▶ Prompt
Output every line of the records below as a JSON list of strings, with one string per line and blank lines omitted.

(Items stored from a collection)

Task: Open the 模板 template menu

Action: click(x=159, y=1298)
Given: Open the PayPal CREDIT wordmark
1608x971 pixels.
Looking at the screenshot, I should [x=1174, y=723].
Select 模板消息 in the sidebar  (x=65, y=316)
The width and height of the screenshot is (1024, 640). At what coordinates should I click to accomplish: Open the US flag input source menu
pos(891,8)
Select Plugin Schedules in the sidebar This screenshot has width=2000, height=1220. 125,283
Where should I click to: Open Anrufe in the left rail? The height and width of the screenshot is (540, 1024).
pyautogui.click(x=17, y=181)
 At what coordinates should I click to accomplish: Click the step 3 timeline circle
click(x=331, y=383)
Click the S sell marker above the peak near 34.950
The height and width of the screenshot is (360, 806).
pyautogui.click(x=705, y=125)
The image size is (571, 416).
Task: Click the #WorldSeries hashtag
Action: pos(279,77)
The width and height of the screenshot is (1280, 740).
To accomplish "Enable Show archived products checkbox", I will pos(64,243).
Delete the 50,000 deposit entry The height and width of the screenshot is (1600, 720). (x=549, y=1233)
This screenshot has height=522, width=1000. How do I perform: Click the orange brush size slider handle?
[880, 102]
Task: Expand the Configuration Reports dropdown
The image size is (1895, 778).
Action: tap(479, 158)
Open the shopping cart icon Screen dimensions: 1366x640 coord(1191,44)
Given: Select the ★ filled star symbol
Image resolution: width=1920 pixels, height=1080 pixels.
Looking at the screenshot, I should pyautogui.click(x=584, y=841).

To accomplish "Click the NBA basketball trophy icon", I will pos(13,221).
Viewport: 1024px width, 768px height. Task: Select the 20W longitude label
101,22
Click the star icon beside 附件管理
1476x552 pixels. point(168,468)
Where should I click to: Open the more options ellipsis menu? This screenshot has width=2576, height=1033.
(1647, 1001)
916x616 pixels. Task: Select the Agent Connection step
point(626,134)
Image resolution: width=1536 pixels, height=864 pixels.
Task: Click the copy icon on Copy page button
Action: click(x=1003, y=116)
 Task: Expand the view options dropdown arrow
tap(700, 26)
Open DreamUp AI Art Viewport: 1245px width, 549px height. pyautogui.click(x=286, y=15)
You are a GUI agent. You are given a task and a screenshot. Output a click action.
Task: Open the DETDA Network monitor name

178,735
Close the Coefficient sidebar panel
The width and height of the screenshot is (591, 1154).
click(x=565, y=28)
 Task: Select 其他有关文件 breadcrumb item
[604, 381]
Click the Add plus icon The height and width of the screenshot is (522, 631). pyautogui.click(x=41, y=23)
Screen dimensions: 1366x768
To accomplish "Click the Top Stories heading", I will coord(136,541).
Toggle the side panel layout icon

▶ Exercise solution
[
  "Task: Open the 模板 template menu",
  "Action: click(x=159, y=1298)",
  "Given: Open the PayPal CREDIT wordmark",
  "1608x971 pixels.",
  "Looking at the screenshot, I should [x=1174, y=723].",
  "Select 模板消息 in the sidebar  (x=65, y=316)",
  "The width and height of the screenshot is (1024, 640). At what coordinates should I click to accomplish: Open the US flag input source menu",
  "pos(891,8)",
  "Select Plugin Schedules in the sidebar This screenshot has width=2000, height=1220. 125,283",
  "Where should I click to: Open Anrufe in the left rail? The height and width of the screenshot is (540, 1024).",
  "pyautogui.click(x=17, y=181)",
  " At what coordinates should I click to accomplish: Click the step 3 timeline circle",
  "click(x=331, y=383)",
  "Click the S sell marker above the peak near 34.950",
  "The height and width of the screenshot is (360, 806).",
  "pyautogui.click(x=705, y=125)",
  "The image size is (571, 416).",
  "Task: Click the #WorldSeries hashtag",
  "Action: pos(279,77)",
  "The width and height of the screenshot is (1280, 740).",
  "To accomplish \"Enable Show archived products checkbox\", I will pos(64,243).",
  "Delete the 50,000 deposit entry The height and width of the screenshot is (1600, 720). (x=549, y=1233)",
  "This screenshot has height=522, width=1000. How do I perform: Click the orange brush size slider handle?",
  "[880, 102]",
  "Task: Expand the Configuration Reports dropdown",
  "The image size is (1895, 778).",
  "Action: tap(479, 158)",
  "Open the shopping cart icon Screen dimensions: 1366x640 coord(1191,44)",
  "Given: Select the ★ filled star symbol",
  "Image resolution: width=1920 pixels, height=1080 pixels.",
  "Looking at the screenshot, I should pyautogui.click(x=584, y=841).",
  "To accomplish \"Click the NBA basketball trophy icon\", I will pos(13,221).",
  "Viewport: 1024px width, 768px height. Task: Select the 20W longitude label",
  "101,22",
  "Click the star icon beside 附件管理",
  "1476x552 pixels. point(168,468)",
  "Where should I click to: Open the more options ellipsis menu? This screenshot has width=2576, height=1033.",
  "(1647, 1001)",
  "916x616 pixels. Task: Select the Agent Connection step",
  "point(626,134)",
  "Image resolution: width=1536 pixels, height=864 pixels.",
  "Task: Click the copy icon on Copy page button",
  "Action: click(x=1003, y=116)",
  " Task: Expand the view options dropdown arrow",
  "tap(700, 26)",
  "Open DreamUp AI Art Viewport: 1245px width, 549px height. pyautogui.click(x=286, y=15)",
  "You are a GUI agent. You are given a task and a screenshot. Output a click action.",
  "Task: Open the DETDA Network monitor name",
  "178,735",
  "Close the Coefficient sidebar panel",
  "The width and height of the screenshot is (591, 1154).",
  "click(x=565, y=28)",
  " Task: Select 其他有关文件 breadcrumb item",
  "[604, 381]",
  "Click the Add plus icon The height and width of the screenshot is (522, 631). pyautogui.click(x=41, y=23)",
  "Screen dimensions: 1366x768",
  "To accomplish \"Click the Top Stories heading\", I will coord(136,541).",
  "Toggle the side panel layout icon"
]